Before Brad Freundlich's film is more than 15 minutes old it's already struck out in the domestic-clichés-that-have-been-done-to-death- and-then-some department.
Other, better writer/directors might have picked up from this wayward start. After all, that's a pretty decent foursome Freundlich has assembled (well, threesome; Moore is his wife so he didn't have to assemble her exactly). Alas, the clichéd, predictable, and poorly written opening material is a mere hint at what's to come.
For a film dealing with the insidiousness of infidelity, "Trust the Man" covers no new ground (unless you consider cameos by Garry Shandling as a therapist and Ellen Barkin as a lesbian new ground). Its characters toss around feelings of dissatisfaction and discomfort and then, after a few testings of the waters and trial separations, thrust themselves back together with inappropriate passion.
Tom wants more sex than Rebecca so he has a fling with a divorcee from daycare. Elaine decides she wants a baby but realizes that Tobey doesn't even want to marry her, let alone father her child. Bingo! Both women kick their men out of the house and it's then--and only then- -that Tom and Tobey realize that what they had is what they really want. Really. (Does it matter that Tobey's Rebecca's brother? Not really.)
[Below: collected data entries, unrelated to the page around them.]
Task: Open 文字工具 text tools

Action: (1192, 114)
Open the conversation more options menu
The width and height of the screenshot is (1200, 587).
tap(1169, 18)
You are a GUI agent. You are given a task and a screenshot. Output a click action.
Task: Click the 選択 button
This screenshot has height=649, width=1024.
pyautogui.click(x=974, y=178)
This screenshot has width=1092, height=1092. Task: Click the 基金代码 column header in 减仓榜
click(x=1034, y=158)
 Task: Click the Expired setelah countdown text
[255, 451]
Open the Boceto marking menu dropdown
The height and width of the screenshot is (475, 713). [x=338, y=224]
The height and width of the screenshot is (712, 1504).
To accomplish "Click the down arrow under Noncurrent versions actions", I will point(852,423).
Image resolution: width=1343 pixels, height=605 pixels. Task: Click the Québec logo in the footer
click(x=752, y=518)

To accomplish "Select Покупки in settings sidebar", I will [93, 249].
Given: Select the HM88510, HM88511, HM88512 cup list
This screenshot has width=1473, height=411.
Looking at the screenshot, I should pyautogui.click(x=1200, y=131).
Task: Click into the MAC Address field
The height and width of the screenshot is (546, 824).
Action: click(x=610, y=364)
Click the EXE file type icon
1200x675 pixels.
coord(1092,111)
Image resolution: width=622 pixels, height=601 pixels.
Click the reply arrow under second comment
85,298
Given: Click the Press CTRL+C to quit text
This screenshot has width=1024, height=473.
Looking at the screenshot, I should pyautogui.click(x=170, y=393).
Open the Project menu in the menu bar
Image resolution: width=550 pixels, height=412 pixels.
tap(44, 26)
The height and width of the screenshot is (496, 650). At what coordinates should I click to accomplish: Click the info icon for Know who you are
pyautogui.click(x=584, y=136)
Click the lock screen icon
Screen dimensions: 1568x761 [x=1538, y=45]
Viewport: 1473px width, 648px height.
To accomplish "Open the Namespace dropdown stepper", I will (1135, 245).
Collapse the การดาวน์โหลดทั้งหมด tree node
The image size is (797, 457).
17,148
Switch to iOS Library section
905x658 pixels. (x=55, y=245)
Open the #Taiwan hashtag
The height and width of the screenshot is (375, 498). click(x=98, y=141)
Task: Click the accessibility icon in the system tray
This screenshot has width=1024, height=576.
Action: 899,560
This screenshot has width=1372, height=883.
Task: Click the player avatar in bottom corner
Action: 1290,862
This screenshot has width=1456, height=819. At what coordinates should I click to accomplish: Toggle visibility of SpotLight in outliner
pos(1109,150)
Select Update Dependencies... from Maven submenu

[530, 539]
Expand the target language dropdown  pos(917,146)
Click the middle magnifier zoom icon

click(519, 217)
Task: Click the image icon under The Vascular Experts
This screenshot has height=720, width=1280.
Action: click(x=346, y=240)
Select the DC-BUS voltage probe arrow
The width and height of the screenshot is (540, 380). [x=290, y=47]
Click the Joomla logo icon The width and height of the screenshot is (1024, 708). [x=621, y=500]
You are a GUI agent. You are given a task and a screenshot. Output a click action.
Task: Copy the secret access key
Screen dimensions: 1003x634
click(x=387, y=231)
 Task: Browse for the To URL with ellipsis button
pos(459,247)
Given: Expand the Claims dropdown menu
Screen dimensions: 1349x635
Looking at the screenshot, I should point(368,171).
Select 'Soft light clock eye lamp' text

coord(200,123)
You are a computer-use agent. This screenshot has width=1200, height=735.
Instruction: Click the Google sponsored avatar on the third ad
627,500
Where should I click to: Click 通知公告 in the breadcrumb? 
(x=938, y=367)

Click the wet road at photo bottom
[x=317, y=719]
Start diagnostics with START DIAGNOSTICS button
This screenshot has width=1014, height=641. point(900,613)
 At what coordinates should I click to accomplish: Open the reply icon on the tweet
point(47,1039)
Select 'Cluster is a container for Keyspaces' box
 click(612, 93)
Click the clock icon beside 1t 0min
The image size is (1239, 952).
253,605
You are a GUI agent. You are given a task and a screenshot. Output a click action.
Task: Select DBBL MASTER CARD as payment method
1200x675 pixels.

Things come to a head--surreally--at Lincoln Center, where Rebecca is performing in some Southern Belle melodrama. The men, black-tied and busting to make good in the stalls, express their feelings for all to hear while fellow audience members stand around awestruck like showroom dummies.
Good proportions of "Trust the Man" feel woefully incomplete. There's a one-sided flirtation between Rebecca and one of her co-stars that's never fully explored. Likewise, Tobey seems briefly intent on pursuing his psychiatrist's personal life but it goes nowhere. Elaine, a busy receptionist at a Manhattan publishing house, is writing/illustrating her own children's book which leads to an unexpected offer (in more ways that one!) but that juicy plot thread goes nowhere either. One character revisits the theory that women have to trap men into marriage and/or having children but again it's a mere aside, not something deemed worthy of development. And the lovely Eva Mendes, who receives (equal) top billing as far as the film's publicity materials are concerned, has a truncated role as an old friend of Tobey's who still has the hots for him.
Perhaps Freundlich's original cut of the film ran considerably longer than 103 minutes and some nervous executive panicked at the 11th hour, or someone slipped up in the editing room. Either way I'm not sure which man, exactly, we're supposed to trust but after this experience I'm not likely to seek out a Bart Freundlich picture any time soon.